前言
Spark Streaming Job的生成是通过JobGenerator
每隔 batchDuration 长时间动态生成的,每个batch 对应提交一个JobSet,因为针对一个batch可能有多个输出操作。
概述流程:
- 定时器定时向 eventLoop 发送生成job的请求
- 通过receiverTracker 为当前batch分配block
- 为当前batch生成对应的 Jobs
- 将Jobs封装成JobSet 提交执行
入口
在 JobGenerator 初始化的时候就创建了一个定时器:
private val timer = new RecurringTimer(clock, ssc.graph.batchDuration.milliseconds,
longTime => eventLoop.post(GenerateJobs(new Time(longTime))), "JobGenerator")
每隔 batchDuration 就会向 eventLoop 发送 GenerateJobs(new Time(longTime))消息,eventLoop的事件处理方法中会调用generateJobs(time)方法:
case GenerateJobs(time) => generateJobs(time)
private def generateJobs(time: Time) {
// Checkpoint all RDDs marked for checkpointing to ensure their lineages are
// truncated periodically. Otherwise, we may run into stack overflows (SPARK-6847).
ssc.sparkContext.setLocalProperty(RDD.CHECKPOINT_ALL_MARKED_ANCESTORS, "true")
Try {
jobScheduler.receiverTracker.allocateBlocksToBatch(time) // allocate received blocks to batch
graph.generateJobs(time) // generate jobs using allocated block
} match {
case Success(job

=== 输入数据 ===
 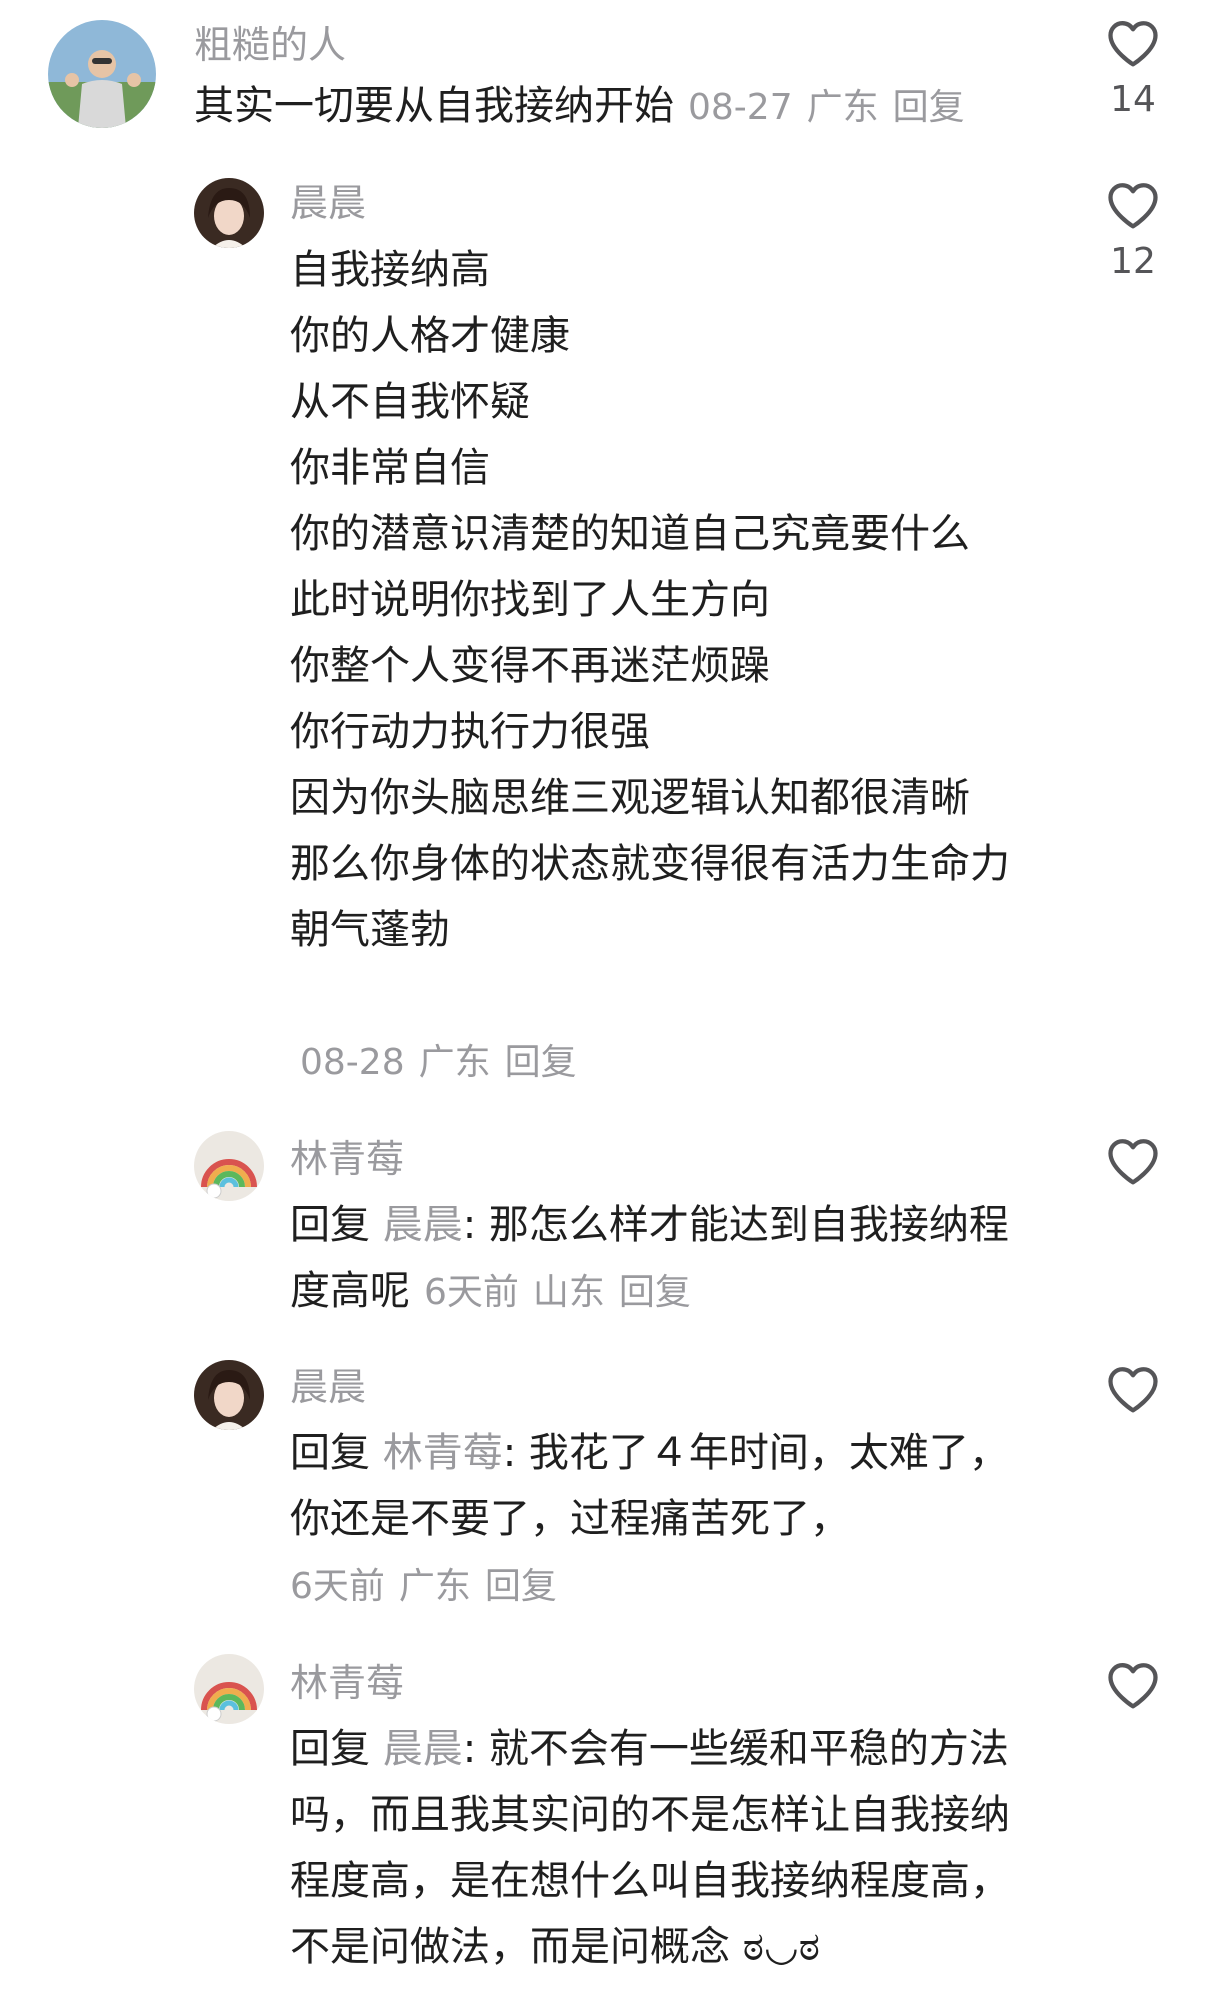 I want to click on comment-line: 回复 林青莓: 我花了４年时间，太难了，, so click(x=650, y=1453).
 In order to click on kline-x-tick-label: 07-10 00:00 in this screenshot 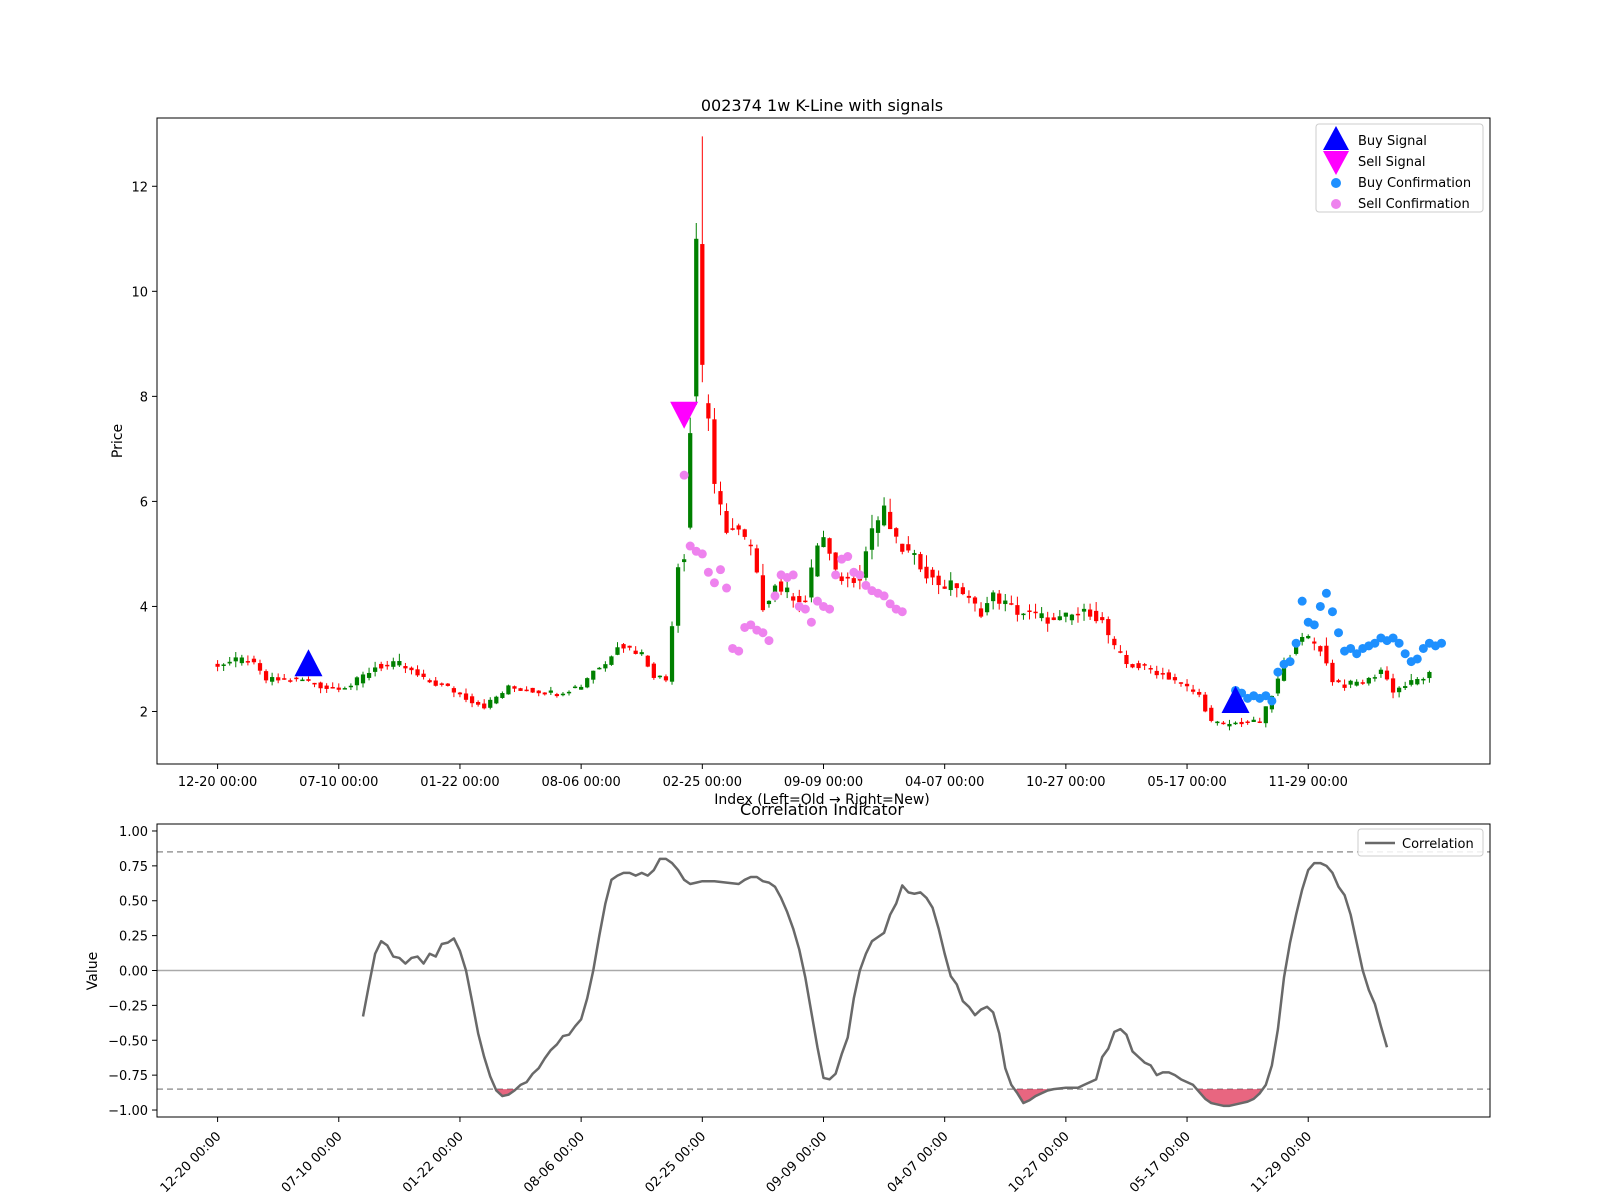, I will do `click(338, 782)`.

=== 任务说明 ===
请从含有“每隔 batchDuration 就会向”的字句起,把网页摘录逐字抄写下来,抄完“GenerateJobs(time) => generateJobs(time)”即止。 这些数据是独立的材料,与网页摘录分开。

=== 完成结果 ===
每隔 batchDuration 就会向 eventLoop 发送 GenerateJobs(new Time(longTime))消息,eventLoop的事件处理方法中会调用generateJobs(time)方法:
case GenerateJobs(time) => generateJobs(time)